▶ _WRITTEN EXERCISE 1_
Count the lines of the records below that contain the word "mode". Reply with the number alone.

▶ _TEXT SHOWN_
────

Wa[te]r and Peace

Solar Water Pumps As Sustainable Solutions in Water and Power Distressed Communities

The summer of 2014 took me back to my ancestral village in central Punjab, Pakistan where my team of student volunteers and I installed a solar powered water pump in response to a severe water shortage, which had been exacerbated due to nationwide electricity shortfalls. The pump provides clean drinking water daily to roughly 1000 of the town’s 1,500 residents, and it has had a dramatic impact on the village’s economic and societal well-being.

────

▶ _WRITTEN EXERCISE 2_
Write out the passage of the solar water pump text above from "Wa[te]r and Peace" to "and societal well-being.", word for word.

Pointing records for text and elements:

────

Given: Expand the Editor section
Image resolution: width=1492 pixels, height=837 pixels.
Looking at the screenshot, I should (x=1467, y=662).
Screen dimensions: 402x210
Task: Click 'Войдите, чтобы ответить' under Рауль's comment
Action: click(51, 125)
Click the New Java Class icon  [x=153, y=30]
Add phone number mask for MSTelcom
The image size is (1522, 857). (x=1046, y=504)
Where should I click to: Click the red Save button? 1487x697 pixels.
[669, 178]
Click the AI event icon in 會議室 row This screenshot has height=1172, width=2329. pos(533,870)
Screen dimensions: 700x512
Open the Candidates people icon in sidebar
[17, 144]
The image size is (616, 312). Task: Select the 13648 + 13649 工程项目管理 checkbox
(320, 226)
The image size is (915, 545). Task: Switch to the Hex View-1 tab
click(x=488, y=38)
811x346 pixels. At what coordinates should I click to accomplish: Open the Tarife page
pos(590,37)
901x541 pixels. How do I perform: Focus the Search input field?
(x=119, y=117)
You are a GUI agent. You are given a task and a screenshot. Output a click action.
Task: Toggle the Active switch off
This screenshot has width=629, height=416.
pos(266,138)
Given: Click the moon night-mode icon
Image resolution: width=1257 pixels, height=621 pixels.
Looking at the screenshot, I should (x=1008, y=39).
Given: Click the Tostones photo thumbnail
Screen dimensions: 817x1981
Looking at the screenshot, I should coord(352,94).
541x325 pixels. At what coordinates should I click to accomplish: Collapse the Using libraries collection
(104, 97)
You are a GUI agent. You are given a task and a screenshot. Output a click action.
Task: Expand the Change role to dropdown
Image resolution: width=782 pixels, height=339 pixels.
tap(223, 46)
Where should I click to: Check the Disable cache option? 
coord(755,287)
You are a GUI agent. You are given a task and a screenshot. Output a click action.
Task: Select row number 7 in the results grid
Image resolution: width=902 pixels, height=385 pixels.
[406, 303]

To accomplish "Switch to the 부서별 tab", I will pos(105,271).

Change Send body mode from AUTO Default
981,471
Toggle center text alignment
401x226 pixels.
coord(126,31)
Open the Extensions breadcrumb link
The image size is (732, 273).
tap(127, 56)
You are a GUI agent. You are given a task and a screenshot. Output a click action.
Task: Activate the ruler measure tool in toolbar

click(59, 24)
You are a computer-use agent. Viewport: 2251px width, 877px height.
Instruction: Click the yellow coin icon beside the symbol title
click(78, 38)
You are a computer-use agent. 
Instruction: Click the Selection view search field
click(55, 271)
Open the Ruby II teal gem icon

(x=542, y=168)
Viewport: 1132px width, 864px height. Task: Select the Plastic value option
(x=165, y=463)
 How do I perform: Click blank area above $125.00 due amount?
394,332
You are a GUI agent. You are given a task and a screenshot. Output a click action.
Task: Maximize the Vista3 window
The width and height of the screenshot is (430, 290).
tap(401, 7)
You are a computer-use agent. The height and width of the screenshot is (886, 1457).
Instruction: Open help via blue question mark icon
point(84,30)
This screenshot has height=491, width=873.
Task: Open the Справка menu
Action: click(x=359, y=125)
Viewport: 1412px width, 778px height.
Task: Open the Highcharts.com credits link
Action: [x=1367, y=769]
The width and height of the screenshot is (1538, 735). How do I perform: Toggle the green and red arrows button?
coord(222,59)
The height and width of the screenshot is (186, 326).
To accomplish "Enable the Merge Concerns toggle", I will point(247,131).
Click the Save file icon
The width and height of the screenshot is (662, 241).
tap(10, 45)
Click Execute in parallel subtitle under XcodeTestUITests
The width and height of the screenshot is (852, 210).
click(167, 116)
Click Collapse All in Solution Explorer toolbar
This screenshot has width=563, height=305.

────

▶ _TASK OUTPUT 1_
2

▶ _TASK OUTPUT 2_
Wa[te]r and Peace

Solar Water Pumps As Sustainable Solutions in Water and Power Distressed Communities

The summer of 2014 took me back to my ancestral village in central Punjab, Pakistan where my team of student volunteers and I installed a solar powered water pump in response to a severe water shortage, which had been exacerbated due to nationwide electricity shortfalls. The pump provides clean drinking water daily to roughly 1000 of the town’s 1,500 residents, and it has had a dramatic impact on the village’s economic and societal well-being.